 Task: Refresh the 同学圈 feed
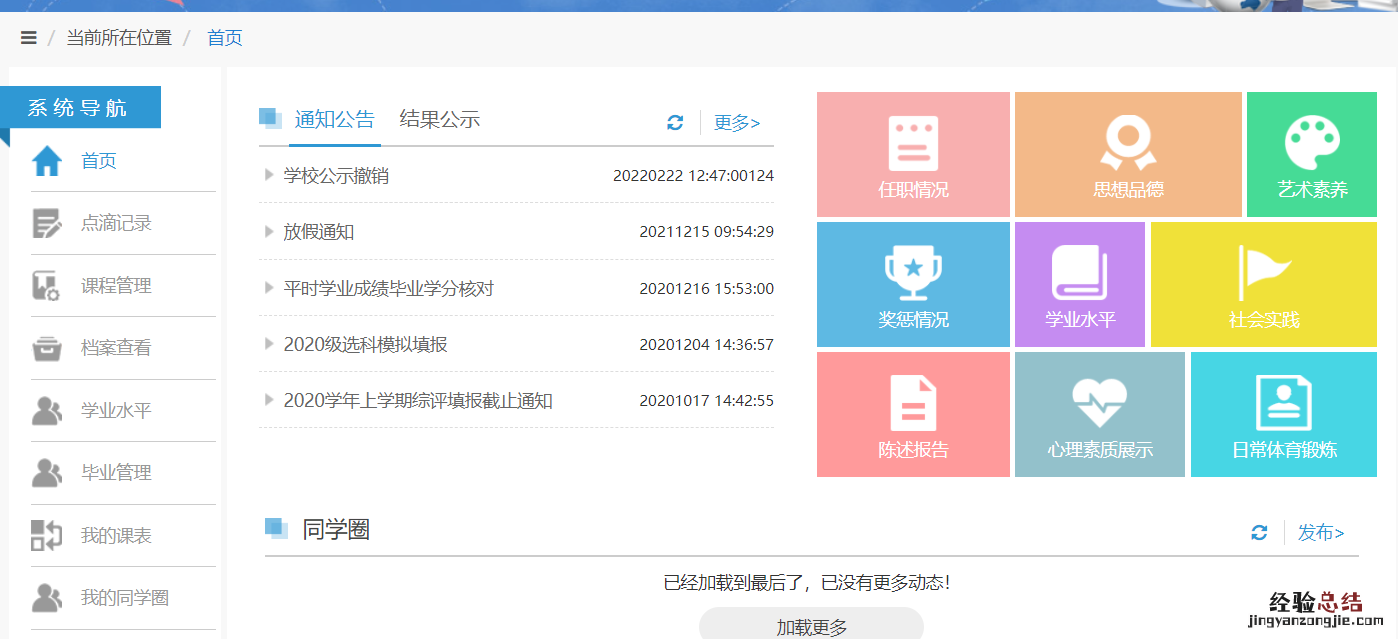1259,533
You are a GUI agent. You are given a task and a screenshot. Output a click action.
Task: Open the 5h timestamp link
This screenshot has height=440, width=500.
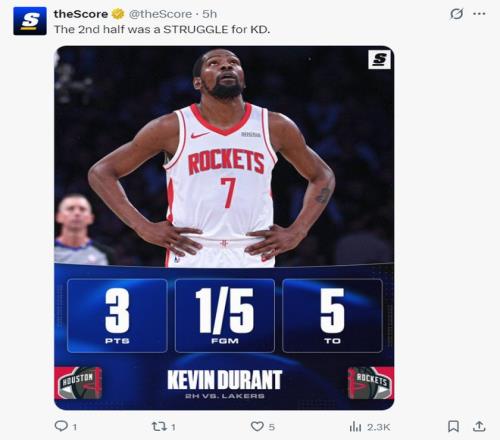210,14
══════
About this exercise
In the records above, find the line that contains "You are a GUI". Print it and every later line exactly, omitting the pictures.

Exercise solution
You are a GUI agent. You are given a task and a screenshot. Output a click action.
Task: Open the 5h timestamp link
This screenshot has height=440, width=500.
210,14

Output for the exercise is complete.